Alo Kılıçdaroğluuu... Çankaya’ya bak, Çankaya’ya!
Onlar, asla “güçlü” değil... Evet, onlar “güçlü” değil, biz “zayıf”ız... Aslında zayıf da değiliz ama “sesimiz zayıf” çıkıyor... İşte burada, yine “tavuk” ve “kısrak” örneğini vereceğim... Biliyorsunuz, “tavuk”; alt tarafı bir “yumurta” doğurur!.. Ama öyle bir “gıdaaaklar” ki, sesini yedi mahalleye duyurur!.. Oysa bir “kısrak”, kocaman bir “tay” doğurur ama; hiç sesi çıkmadığı için, sahibinin bile ancak sabahleyin haberi olur.
Açık ve net konuşalım... Problem, “biz”de!.. Evet, “kartel medyası”nda değil, “biz”de!.. Hemen her gün, yığınla “belge” yayınlıyor, “kâğıt üçkâğıtçılığı” benzeri bir sürü “skandal”ı ortaya çıkarıyoruz ama, nedendir bilinmez, bir türlü “gündem” oluşturamıyoruz... Kimbilir, belki de her birimiz “ayrı telden” çaldığı ve “tek ses” çıkaramadığı için!.. Ama, “kartel medyasının kuyruğuna takılma” ve “onların gündemlerine esir olma” konusunda maşallahımız var!..
KILIÇDAROĞLU, ŞİŞİRİLMİŞ BİR BALON!
İşte yine, “kartelin kuyruğu”na takılıp, “düello” olayına “onların penceresinden” baktık... Onların yaptığı gibi; AK Parti Genel Başkan Yardımcısı Dengir Mir Mehmet Fırat’a ve CHP Grup Başkanvekili Kemal Kılıçdaroğlu’na “not”lar verdik!.. Kimimiz, “Kılıçdaroğlu daha inandırıcıydı” deme eblehliğinde bile bulundu!..
Oysa, o “düello”nun, o “tartışma”nın tartışmasız galibi AK Partili Fırat’tı!.. CHP’li Kılıçdaroğlu ise; “nakavt” olmasa da, “abondone” oldu!..
Evet, “abondone” oldu, çünkü;
-Dengir Mir Mehmet Fırat aleyhinde rapor hazırlayan gümrük görevlisinin bir “hasım” olduğu, çünkü daha sonradan CHP milletvekili Aday Adayı olduğu ortaya çıktı!..
-Hayali ihracat dosyasının, zamanaşımı sebebiyle düşmediği, ağır ceza mahkemesi tarafından reddedildiği belgelendi!..
-Kemal Kılıçdaroğlu, hayali ihracat olayının nerede gerçekleştiğini karıştırdı!.. Sahi; bu hayali ihracat, İngiltere’de mi, yoksa Ukrayna’da mı gerçekleşti!..

_Görev talimatı_.
Metnin "KILIÇDAROĞLU, ŞİŞİRİLMİŞ BİR" ile "eblehliğinde bile bulundu!.." arasındaki kısmını, iki uç da dahil olmak üzere olduğu gibi tekrarla. Sonraki veriler, bu metinden bağımsız ayrı bir malzemedir.

Bir koleksiyondan alıntılanmış kayıtlar:

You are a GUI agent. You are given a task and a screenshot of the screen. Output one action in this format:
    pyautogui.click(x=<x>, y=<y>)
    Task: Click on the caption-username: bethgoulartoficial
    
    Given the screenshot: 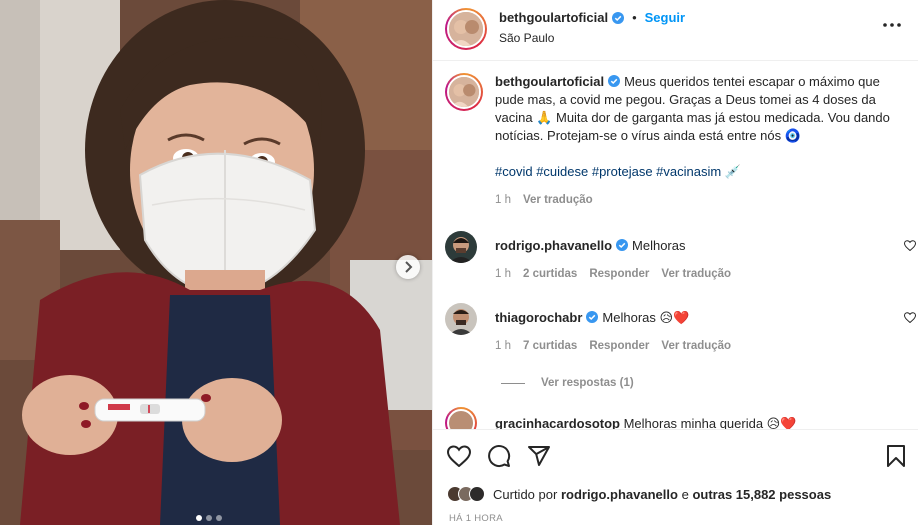 What is the action you would take?
    pyautogui.click(x=550, y=82)
    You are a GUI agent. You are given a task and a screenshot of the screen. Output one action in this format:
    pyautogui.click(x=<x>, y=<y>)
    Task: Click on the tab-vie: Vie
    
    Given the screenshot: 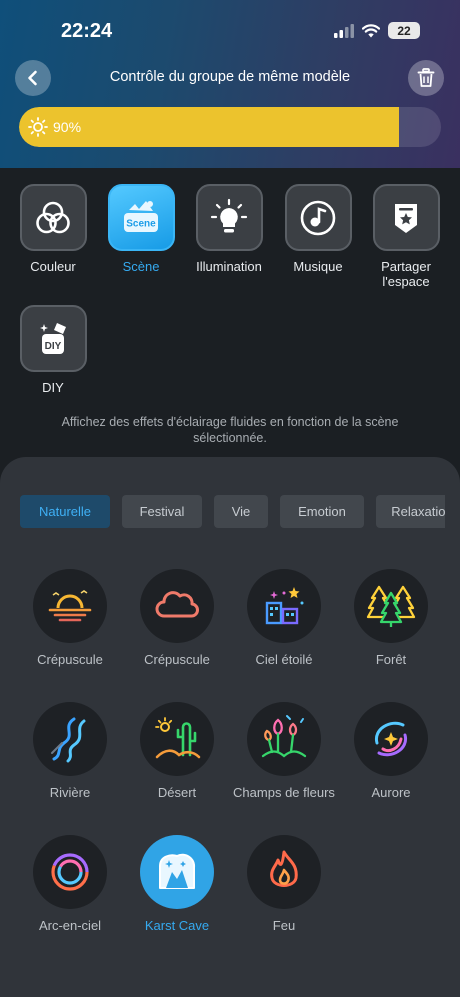 What is the action you would take?
    pyautogui.click(x=241, y=512)
    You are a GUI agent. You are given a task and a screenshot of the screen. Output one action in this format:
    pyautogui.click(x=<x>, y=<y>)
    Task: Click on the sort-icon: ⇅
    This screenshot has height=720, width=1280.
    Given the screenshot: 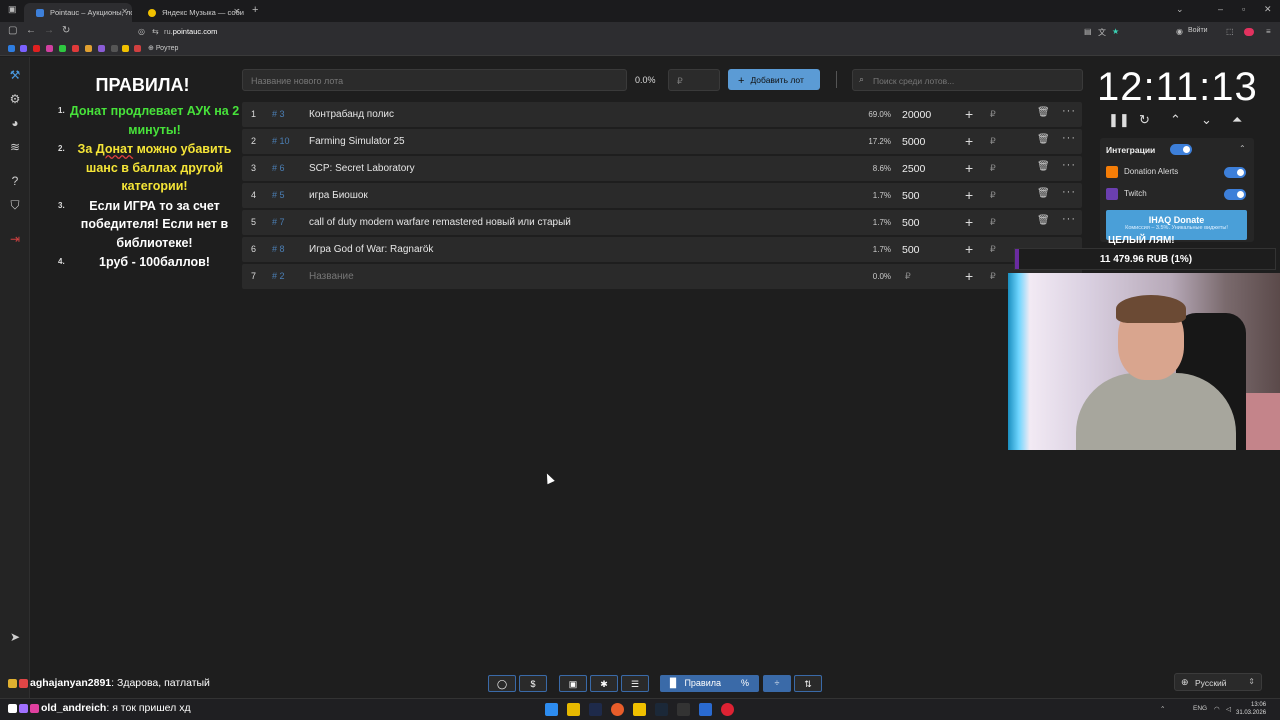 What is the action you would take?
    pyautogui.click(x=808, y=684)
    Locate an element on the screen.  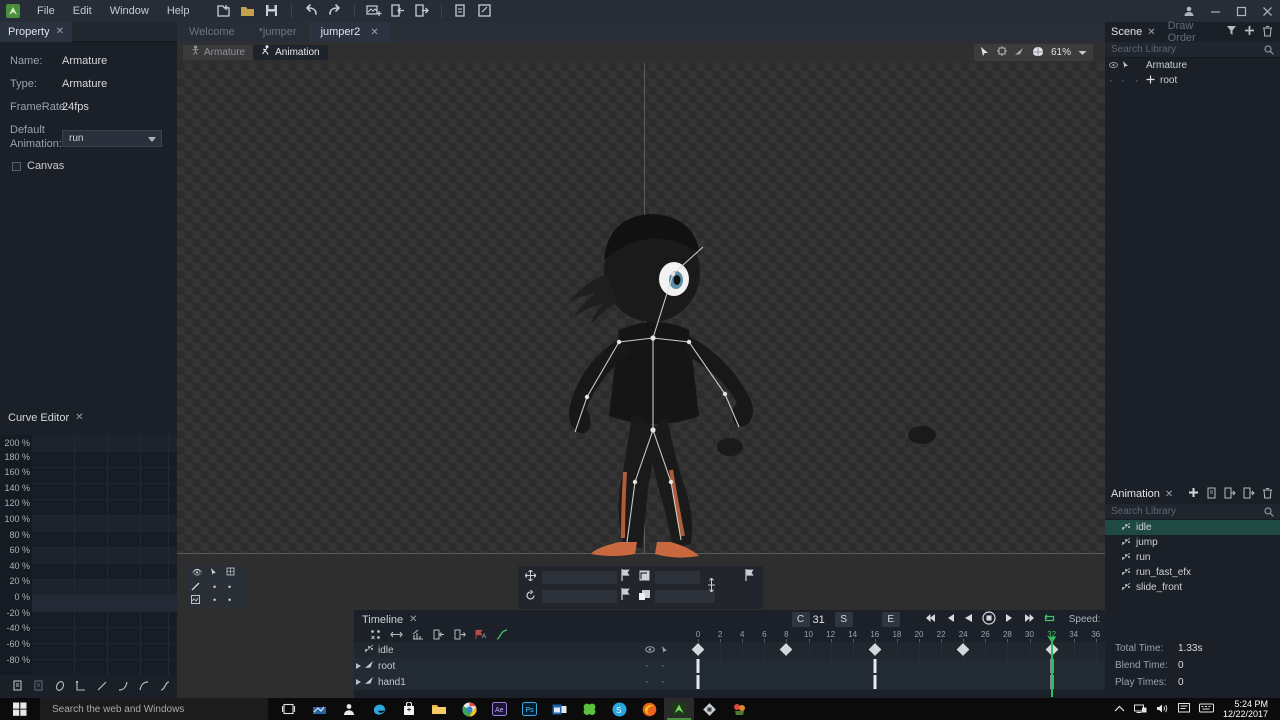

_Yanıt_.
KILIÇDAROĞLU, ŞİŞİRİLMİŞ BİR BALON!
İşte yine, “kartelin kuyruğu”na takılıp, “düello” olayına “onların penceresinden” baktık... Onların yaptığı gibi; AK Parti Genel Başkan Yardımcısı Dengir Mir Mehmet Fırat’a ve CHP Grup Başkanvekili Kemal Kılıçdaroğlu’na “not”lar verdik!.. Kimimiz, “Kılıçdaroğlu daha inandırıcıydı” deme eblehliğinde bile bulundu!..